Los Angeles Artist goes Googie with handmade cat furnishings

Cat House
Tom Davies produces his mid-century modern feline furniture by hand. Photo courtesy of Tom Davies

Cats may be the most refined of all house pets – they certainly beat out gerbils and dogs – but their aesthetic sense rarely matches that of their owners. Not when it comes to cat furnishings.

“A lot of what people get at Petco or the other major pet stores is not very aesthetically pleasing,” says Tom Davies, an artist and web designer turned furniture builder – for cats. “I want to give people something they’d like to see in their home as well as something the cat will like.”

His Los Angeles-based firm, Davies Décor, has joined the surprisingly crowded field – which Eichler Network has explored in the past – of modern furnishings for modern pets.

Among his wares, all handmade entirely by himself, are his Post and Beam Cat House and his Googie Cat Bed.

“I started the business as more of a general home décor enterprise, furniture and artwork. But it wasn’t until I designed one of these cat houses that people really took notice,” Davies says. “So focus is on that now.”

Cat House 2
A post-and-beam cat house by Tom Davies.

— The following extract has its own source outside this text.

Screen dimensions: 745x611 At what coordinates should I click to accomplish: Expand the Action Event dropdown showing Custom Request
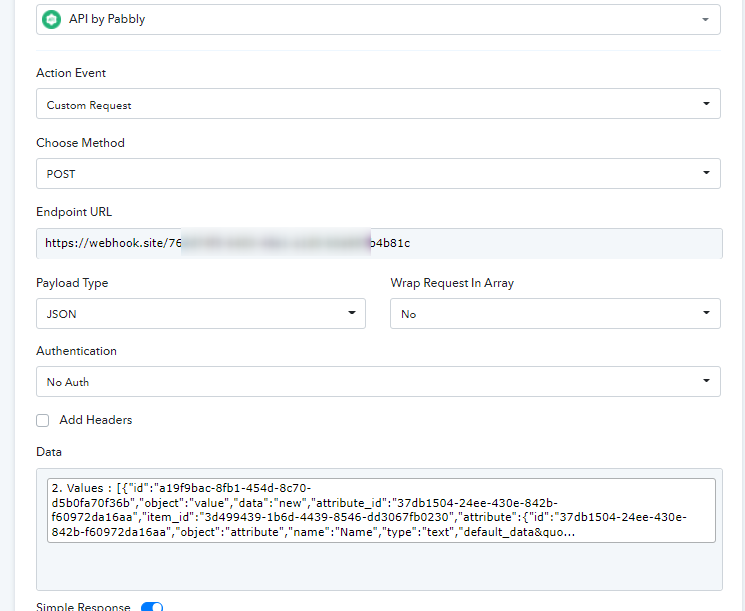tap(378, 104)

Photo courtesy of Tom Davies

Each piece he designs is tested by the family cat, Doug. “He’s my user group,” Davies says.

Davies, who is married to Cindy Olnick, communications director for the Los Angeles Conservancy, is very much part of the mid-century world, furnishing his “plain old 1963 house” in the style and attending conservancy events, where he sometimes volunteers.

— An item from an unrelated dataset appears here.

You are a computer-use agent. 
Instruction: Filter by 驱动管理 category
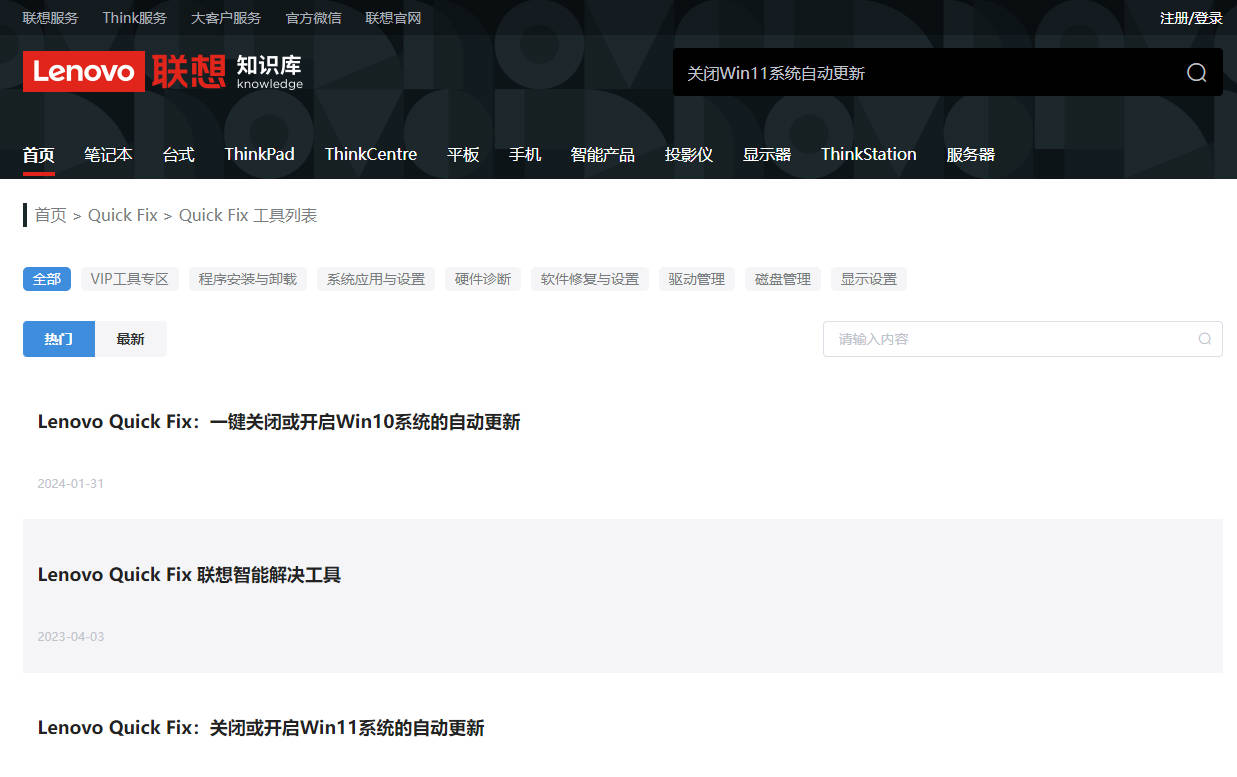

So far, his cat furniture is available only through his website. A Baltimore cat shelter has bought a Googie Cat Bed and one of his pieces will be auctioned off to benefit feral cats in Oregon.

In the works are even more ambitious architectural settings for the family feline. “The next will be a parabolic roof cat bed,” Davies says, “like the visitor center at Palm Springs,” which was originally designed as a gas station by Albert Frey.

“I’m starting with the modern stuff because that is the stuff I particularly like. I can see a takeoff on Fallingwater,” he says, mentioning the Frank Lloyd Wright masterpiece. “That kind of thing.”